However, indenting the code highlighted in orange above won’t solve the problem. Your code needs a bit of refactoring to work in the way you’re expecting.
@sjporter, I figured as much. Thank you for the additional resources and pointers. I’m not a python expert yet. I’m merely a “Bricoleur”. I was hoping to get this script working. So that I can deploy it to our knime server to enable the average joe to extract text; it looks like it will take more time than I expected.
Do you know when the dev team will fix the Tess4j node for Mac OS? Like every other node in Knime, I expected it to just work
I currently have over >1000 pdf docs that we need to extract text from.
Here is the script that worked with one document: But it is unstable; I sometimes get Execute failed: An error occurred during serialization. See log for errors. and sometimes it works. It needs to be refactored, and any help from an expert in this forum is greatly appreciated.
import pytesseract
from PIL import Image
import numpy as np
import pandas as pd
from skimage.util import img_as_ubyte
# Copy input to output
output_table_1 = input_table_1.copy()
output_column = []
# Loop over every cell in the 'Img' column
for index, input_cell in input_table_1['Image'].iteritems():
# get image from cell
image = input_cell.array.astype(np.uint8)

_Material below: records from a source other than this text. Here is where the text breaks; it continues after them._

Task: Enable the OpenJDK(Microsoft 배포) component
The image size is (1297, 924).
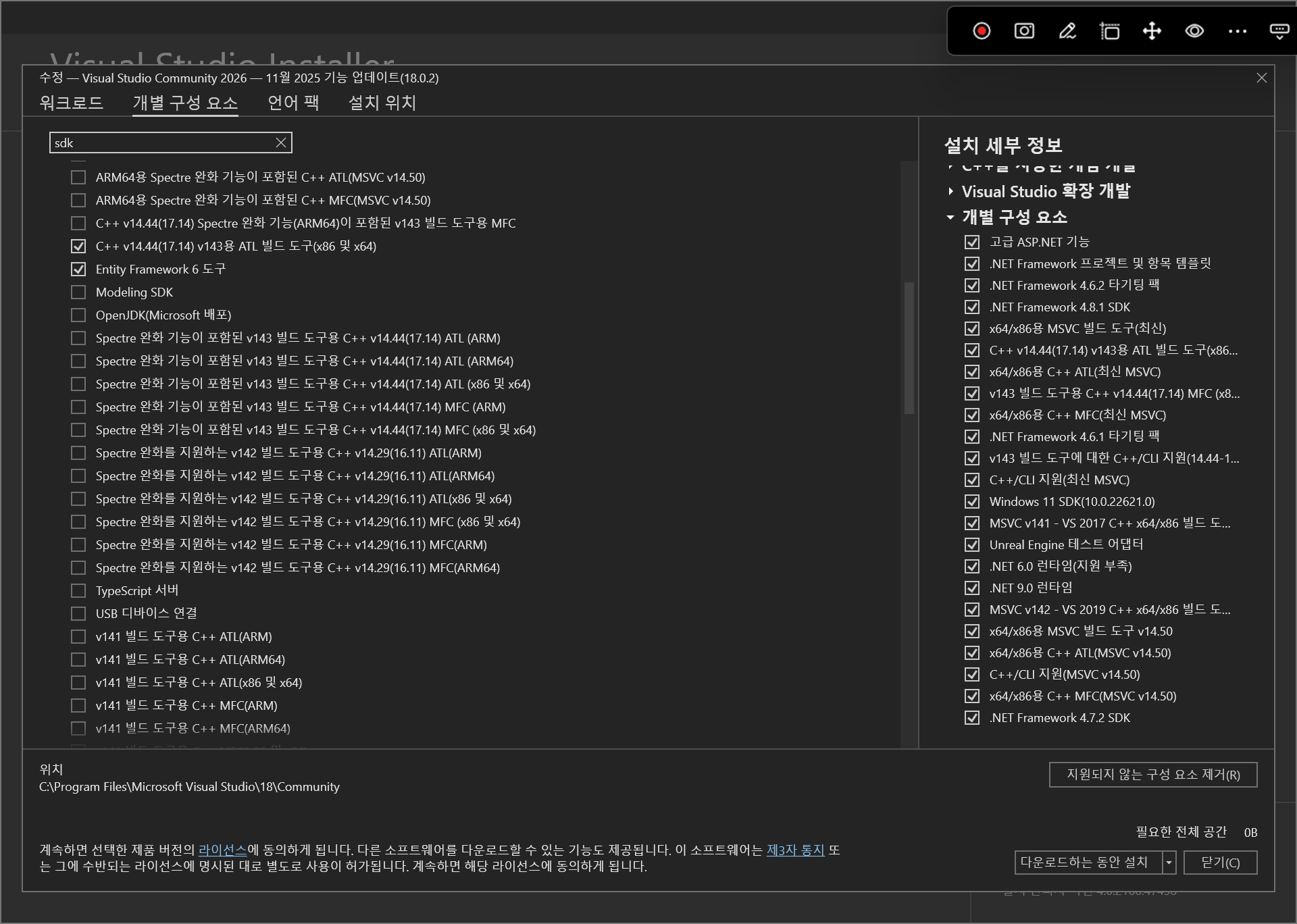Action: tap(78, 315)
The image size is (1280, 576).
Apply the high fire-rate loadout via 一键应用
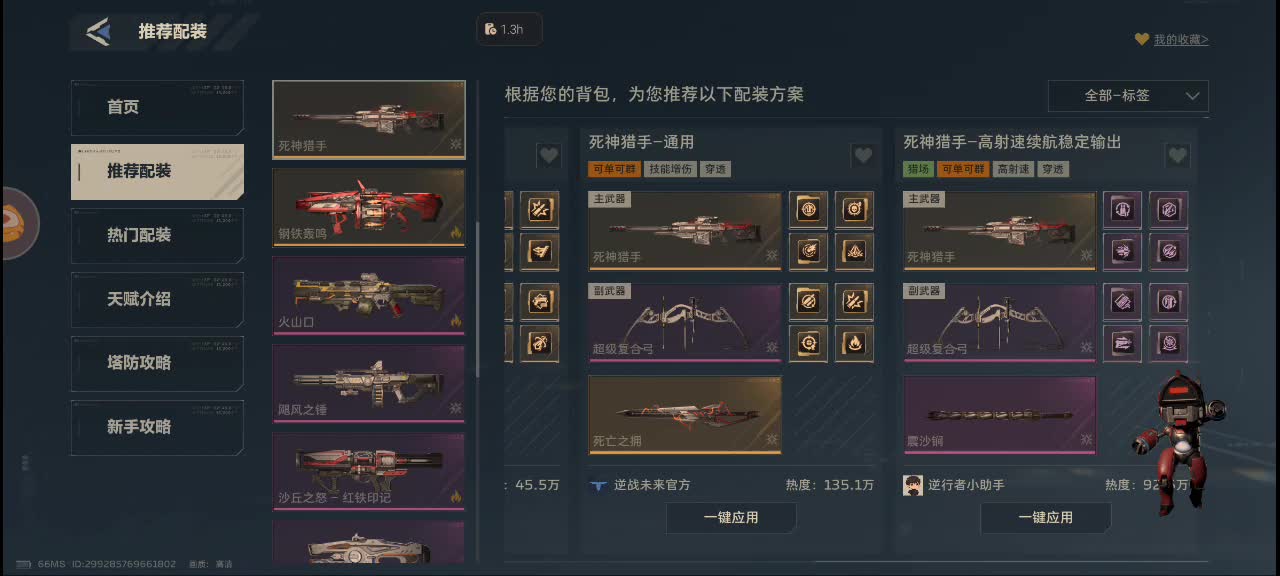(1045, 517)
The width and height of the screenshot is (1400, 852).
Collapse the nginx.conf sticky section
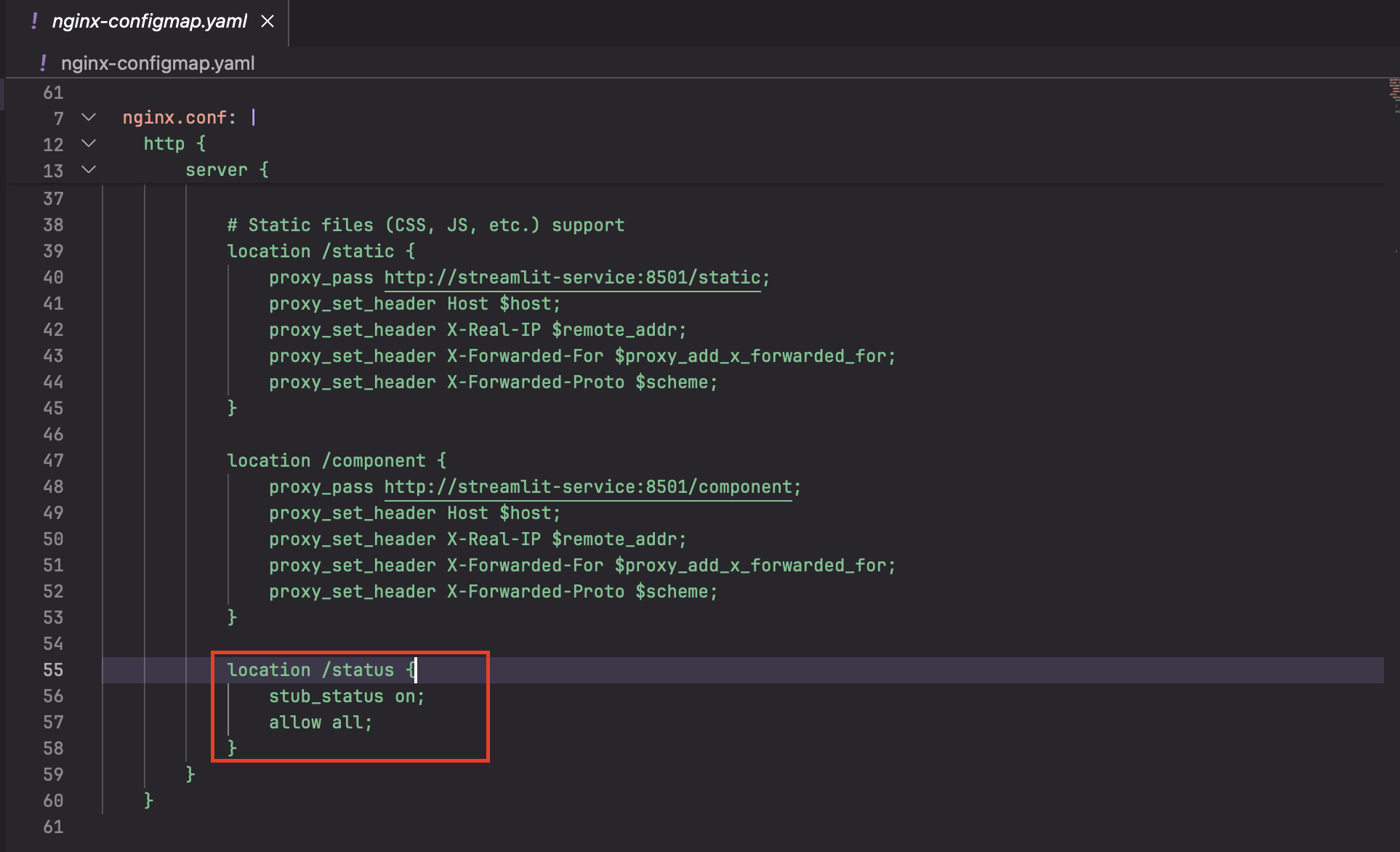click(x=89, y=117)
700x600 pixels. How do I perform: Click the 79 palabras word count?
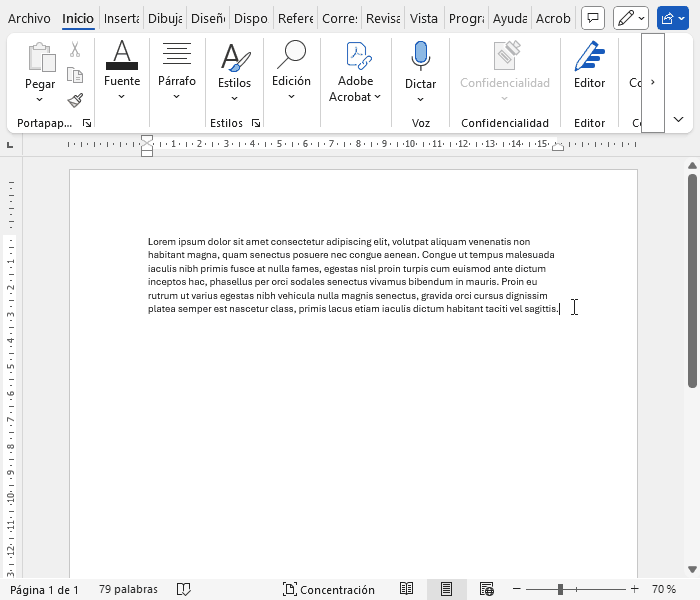pos(128,590)
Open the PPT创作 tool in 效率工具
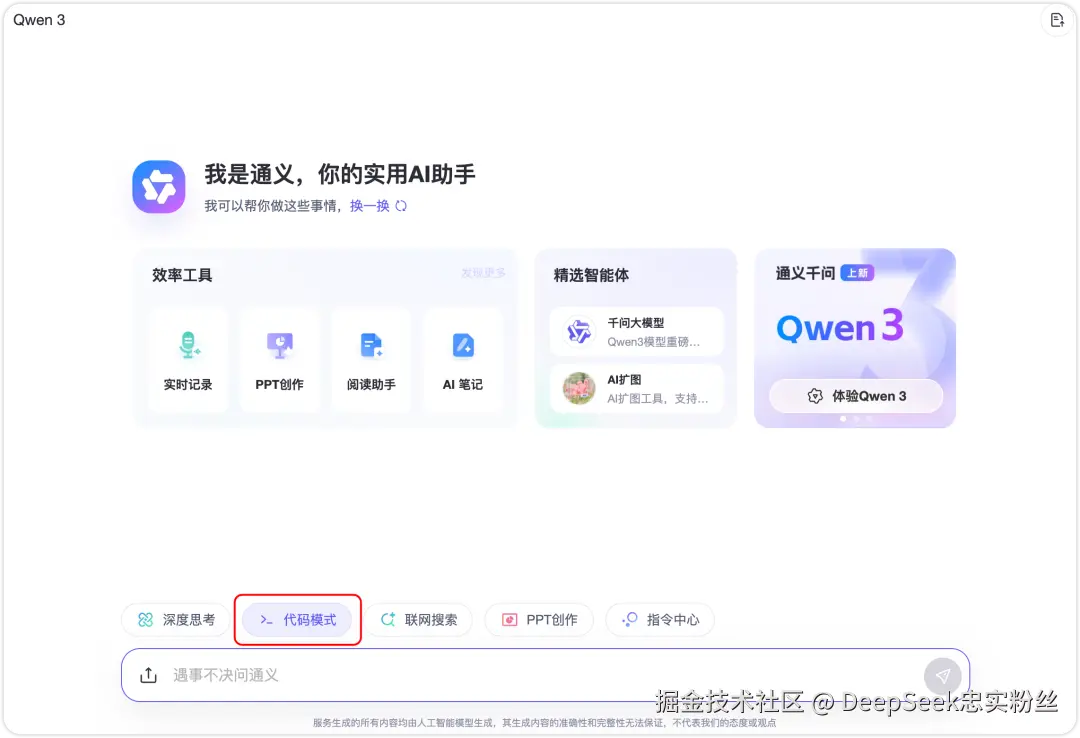The width and height of the screenshot is (1080, 738). tap(279, 360)
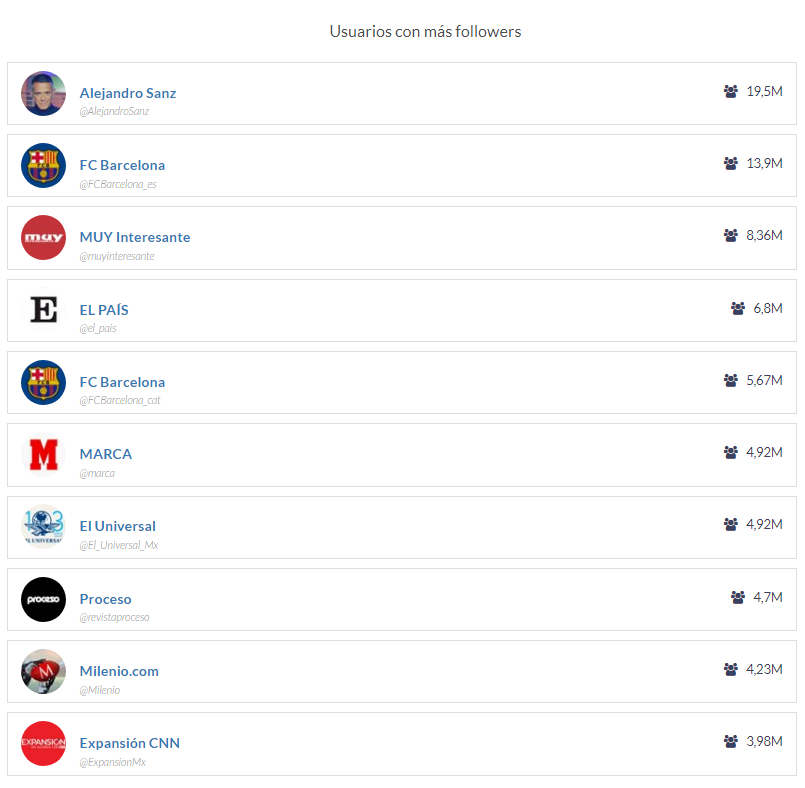Open the EL PAÍS name link
805x788 pixels.
(104, 310)
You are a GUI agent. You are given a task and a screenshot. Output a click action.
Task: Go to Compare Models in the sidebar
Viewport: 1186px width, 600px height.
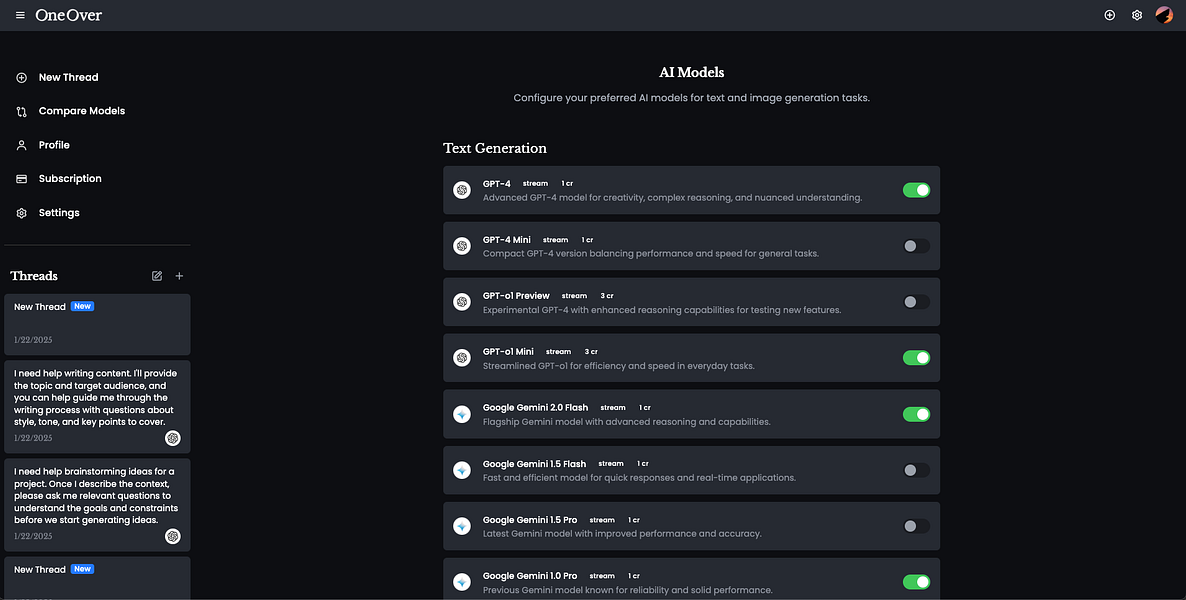[x=81, y=111]
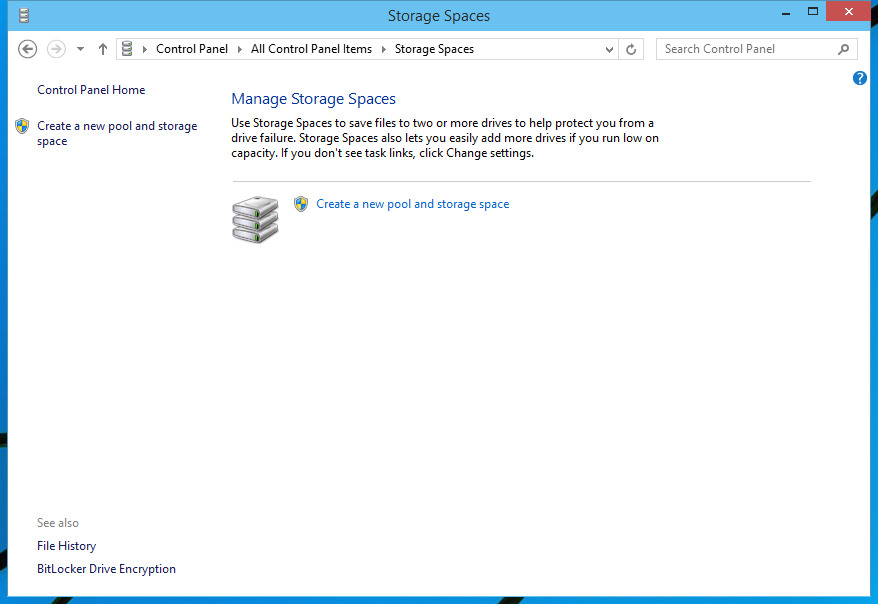Select the Control Panel breadcrumb item
The image size is (878, 604).
192,48
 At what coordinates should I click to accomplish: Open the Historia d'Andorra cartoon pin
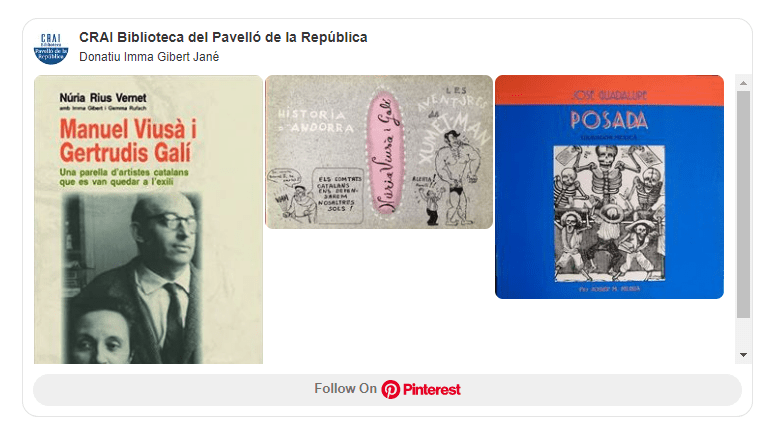(379, 152)
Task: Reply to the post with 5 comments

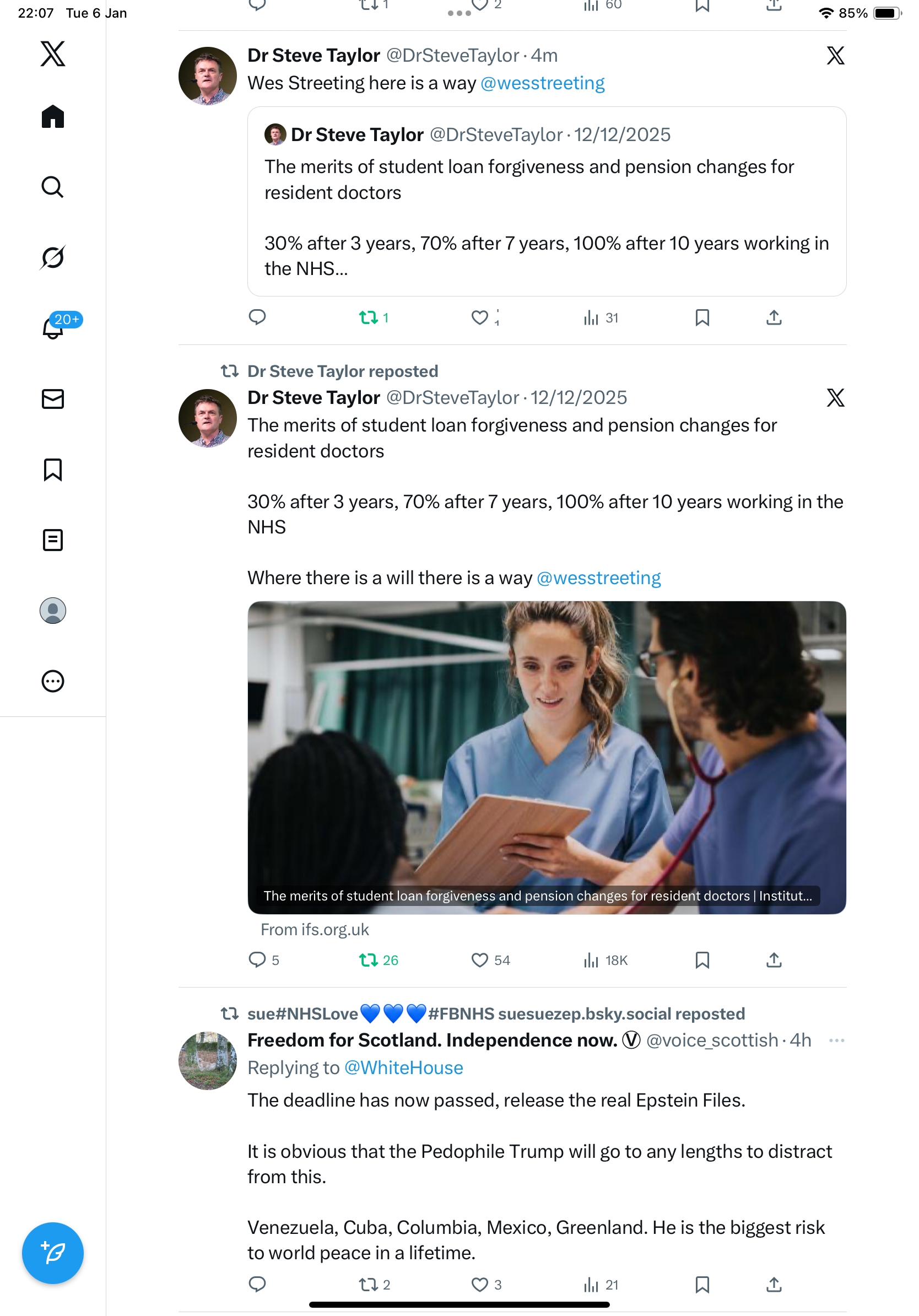Action: point(257,960)
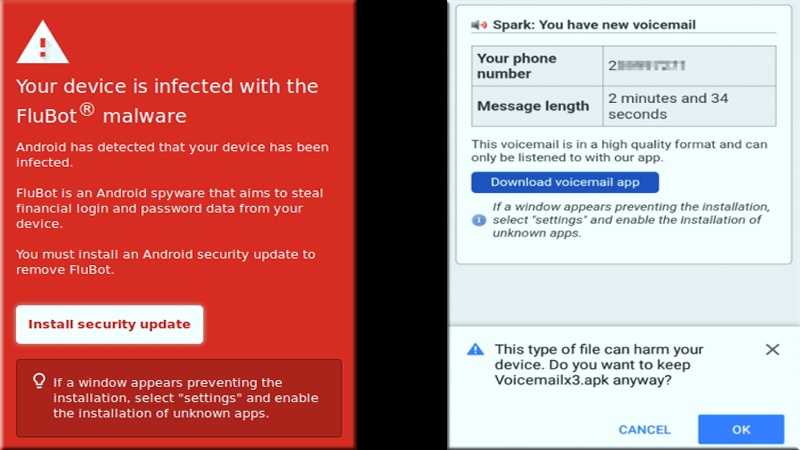Click the Your phone number table cell

click(535, 65)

# define the command for starting tesseract
pytesseract.pytesseract.tesseract_cmd = r'/usr/local/Cellar/tesseract/4.1.1/bin/tesseract'
# extract the text from images
result = pytesseract.image_to_string(image)
output_column.append(result)
try:
output_table_1['Extracted Text'] = output_column
output_table_1['Success'] = True
output_table_1['Error Message'] = None
except Exception as e:
output_table_1['Extracted Text'] = None
output_table_1['Success'] = False
output_table_1['Error Message'] = str(e)